┌──

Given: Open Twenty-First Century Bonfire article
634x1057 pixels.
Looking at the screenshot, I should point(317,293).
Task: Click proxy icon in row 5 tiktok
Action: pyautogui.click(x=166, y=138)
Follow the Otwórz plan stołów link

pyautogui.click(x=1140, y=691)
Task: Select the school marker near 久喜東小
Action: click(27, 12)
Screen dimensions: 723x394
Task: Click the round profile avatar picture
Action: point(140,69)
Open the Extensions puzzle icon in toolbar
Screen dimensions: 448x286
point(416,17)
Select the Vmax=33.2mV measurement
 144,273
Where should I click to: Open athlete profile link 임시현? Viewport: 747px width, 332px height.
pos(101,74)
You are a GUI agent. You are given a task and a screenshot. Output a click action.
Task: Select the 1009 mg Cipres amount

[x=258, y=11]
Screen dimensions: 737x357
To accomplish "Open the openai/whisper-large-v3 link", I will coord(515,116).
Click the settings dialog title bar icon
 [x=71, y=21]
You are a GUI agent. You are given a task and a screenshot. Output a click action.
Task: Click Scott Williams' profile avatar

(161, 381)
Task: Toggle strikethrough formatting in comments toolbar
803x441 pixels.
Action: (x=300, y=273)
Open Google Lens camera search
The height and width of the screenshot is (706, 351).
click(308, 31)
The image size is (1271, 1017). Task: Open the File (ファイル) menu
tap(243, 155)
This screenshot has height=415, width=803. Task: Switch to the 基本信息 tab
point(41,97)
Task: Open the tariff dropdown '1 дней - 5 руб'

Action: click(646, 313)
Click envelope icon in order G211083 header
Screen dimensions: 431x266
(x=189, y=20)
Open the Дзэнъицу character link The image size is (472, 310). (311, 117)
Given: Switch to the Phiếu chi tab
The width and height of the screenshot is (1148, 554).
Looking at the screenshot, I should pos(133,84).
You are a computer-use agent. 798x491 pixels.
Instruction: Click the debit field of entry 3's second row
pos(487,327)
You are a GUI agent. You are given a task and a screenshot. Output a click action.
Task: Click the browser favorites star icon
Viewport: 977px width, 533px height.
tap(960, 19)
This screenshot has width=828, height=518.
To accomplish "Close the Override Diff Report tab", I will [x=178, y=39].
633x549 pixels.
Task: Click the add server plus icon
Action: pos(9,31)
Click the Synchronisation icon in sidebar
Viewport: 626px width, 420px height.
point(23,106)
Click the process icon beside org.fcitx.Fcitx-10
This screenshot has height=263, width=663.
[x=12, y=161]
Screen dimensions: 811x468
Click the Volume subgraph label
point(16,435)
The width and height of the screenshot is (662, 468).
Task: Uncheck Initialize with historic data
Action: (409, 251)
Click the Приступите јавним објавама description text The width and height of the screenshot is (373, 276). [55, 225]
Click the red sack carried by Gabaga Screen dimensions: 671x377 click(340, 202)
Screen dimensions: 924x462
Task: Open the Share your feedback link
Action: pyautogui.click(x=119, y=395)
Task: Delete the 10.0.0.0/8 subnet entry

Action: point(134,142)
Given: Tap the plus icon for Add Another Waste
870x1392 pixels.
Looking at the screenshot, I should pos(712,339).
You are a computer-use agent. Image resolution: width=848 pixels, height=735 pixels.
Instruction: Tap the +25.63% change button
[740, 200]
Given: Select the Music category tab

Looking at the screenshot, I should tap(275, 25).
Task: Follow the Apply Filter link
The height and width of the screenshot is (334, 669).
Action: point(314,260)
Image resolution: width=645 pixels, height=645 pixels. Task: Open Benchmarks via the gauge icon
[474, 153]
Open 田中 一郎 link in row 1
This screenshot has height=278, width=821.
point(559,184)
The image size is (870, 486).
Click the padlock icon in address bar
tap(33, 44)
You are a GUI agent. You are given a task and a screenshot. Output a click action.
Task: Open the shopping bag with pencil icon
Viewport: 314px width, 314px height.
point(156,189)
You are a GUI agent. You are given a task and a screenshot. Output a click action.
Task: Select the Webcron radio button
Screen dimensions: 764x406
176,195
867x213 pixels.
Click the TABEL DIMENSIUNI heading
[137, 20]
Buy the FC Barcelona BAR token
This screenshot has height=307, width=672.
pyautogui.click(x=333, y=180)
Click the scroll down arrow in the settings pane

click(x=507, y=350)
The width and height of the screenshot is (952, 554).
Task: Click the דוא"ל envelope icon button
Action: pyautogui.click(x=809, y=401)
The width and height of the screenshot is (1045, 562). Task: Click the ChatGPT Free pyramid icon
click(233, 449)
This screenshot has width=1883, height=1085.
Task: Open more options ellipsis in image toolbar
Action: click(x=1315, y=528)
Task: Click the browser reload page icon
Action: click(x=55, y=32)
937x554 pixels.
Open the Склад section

└──

[EXERCISE] Your task is to reproduce all the records above exactly as they appear.

[TASK ANSWER]
Given: Open Twenty-First Century Bonfire article
634x1057 pixels.
Looking at the screenshot, I should point(317,293).
Task: Click proxy icon in row 5 tiktok
Action: pyautogui.click(x=166, y=138)
Follow the Otwórz plan stołów link

pyautogui.click(x=1140, y=691)
Task: Select the school marker near 久喜東小
Action: click(27, 12)
Screen dimensions: 723x394
Task: Click the round profile avatar picture
Action: point(140,69)
Open the Extensions puzzle icon in toolbar
Screen dimensions: 448x286
point(416,17)
Select the Vmax=33.2mV measurement
 144,273
Where should I click to: Open athlete profile link 임시현? Viewport: 747px width, 332px height.
pos(101,74)
You are a GUI agent. You are given a task and a screenshot. Output a click action.
Task: Select the 1009 mg Cipres amount

[x=258, y=11]
Screen dimensions: 737x357
To accomplish "Open the openai/whisper-large-v3 link", I will coord(515,116).
Click the settings dialog title bar icon
 [x=71, y=21]
You are a GUI agent. You are given a task and a screenshot. Output a click action.
Task: Click Scott Williams' profile avatar

(161, 381)
Task: Toggle strikethrough formatting in comments toolbar
803x441 pixels.
Action: (x=300, y=273)
Open Google Lens camera search
The height and width of the screenshot is (706, 351).
click(308, 31)
The image size is (1271, 1017). Task: Open the File (ファイル) menu
tap(243, 155)
This screenshot has height=415, width=803. Task: Switch to the 基本信息 tab
point(41,97)
Task: Open the tariff dropdown '1 дней - 5 руб'

Action: click(646, 313)
Click envelope icon in order G211083 header
Screen dimensions: 431x266
(x=189, y=20)
Open the Дзэнъицу character link The image size is (472, 310). (311, 117)
Given: Switch to the Phiếu chi tab
The width and height of the screenshot is (1148, 554).
Looking at the screenshot, I should pos(133,84).
You are a computer-use agent. 798x491 pixels.
Instruction: Click the debit field of entry 3's second row
pos(487,327)
You are a GUI agent. You are given a task and a screenshot. Output a click action.
Task: Click the browser favorites star icon
Viewport: 977px width, 533px height.
tap(960, 19)
This screenshot has width=828, height=518.
To accomplish "Close the Override Diff Report tab", I will [x=178, y=39].
633x549 pixels.
Task: Click the add server plus icon
Action: pos(9,31)
Click the Synchronisation icon in sidebar
Viewport: 626px width, 420px height.
point(23,106)
Click the process icon beside org.fcitx.Fcitx-10
This screenshot has height=263, width=663.
[x=12, y=161]
Screen dimensions: 811x468
Click the Volume subgraph label
point(16,435)
The width and height of the screenshot is (662, 468).
Task: Uncheck Initialize with historic data
Action: (409, 251)
Click the Приступите јавним објавама description text The width and height of the screenshot is (373, 276). [55, 225]
Click the red sack carried by Gabaga Screen dimensions: 671x377 click(340, 202)
Screen dimensions: 924x462
Task: Open the Share your feedback link
Action: pyautogui.click(x=119, y=395)
Task: Delete the 10.0.0.0/8 subnet entry

Action: point(134,142)
Given: Tap the plus icon for Add Another Waste
870x1392 pixels.
Looking at the screenshot, I should pos(712,339).
You are a computer-use agent. Image resolution: width=848 pixels, height=735 pixels.
Instruction: Tap the +25.63% change button
[740, 200]
Given: Select the Music category tab

Looking at the screenshot, I should tap(275, 25).
Task: Follow the Apply Filter link
The height and width of the screenshot is (334, 669).
Action: point(314,260)
Image resolution: width=645 pixels, height=645 pixels. Task: Open Benchmarks via the gauge icon
[474, 153]
Open 田中 一郎 link in row 1
This screenshot has height=278, width=821.
point(559,184)
The image size is (870, 486).
Click the padlock icon in address bar
tap(33, 44)
You are a GUI agent. You are given a task and a screenshot. Output a click action.
Task: Open the shopping bag with pencil icon
Viewport: 314px width, 314px height.
point(156,189)
You are a GUI agent. You are given a task and a screenshot. Output a click action.
Task: Select the Webcron radio button
Screen dimensions: 764x406
176,195
867x213 pixels.
Click the TABEL DIMENSIUNI heading
[137, 20]
Buy the FC Barcelona BAR token
This screenshot has height=307, width=672.
pyautogui.click(x=333, y=180)
Click the scroll down arrow in the settings pane

click(x=507, y=350)
The width and height of the screenshot is (952, 554).
Task: Click the דוא"ל envelope icon button
Action: pyautogui.click(x=809, y=401)
The width and height of the screenshot is (1045, 562). Task: Click the ChatGPT Free pyramid icon
click(233, 449)
This screenshot has width=1883, height=1085.
Task: Open more options ellipsis in image toolbar
Action: click(x=1315, y=528)
Task: Click the browser reload page icon
Action: click(x=55, y=32)
937x554 pixels.
Open the Склад section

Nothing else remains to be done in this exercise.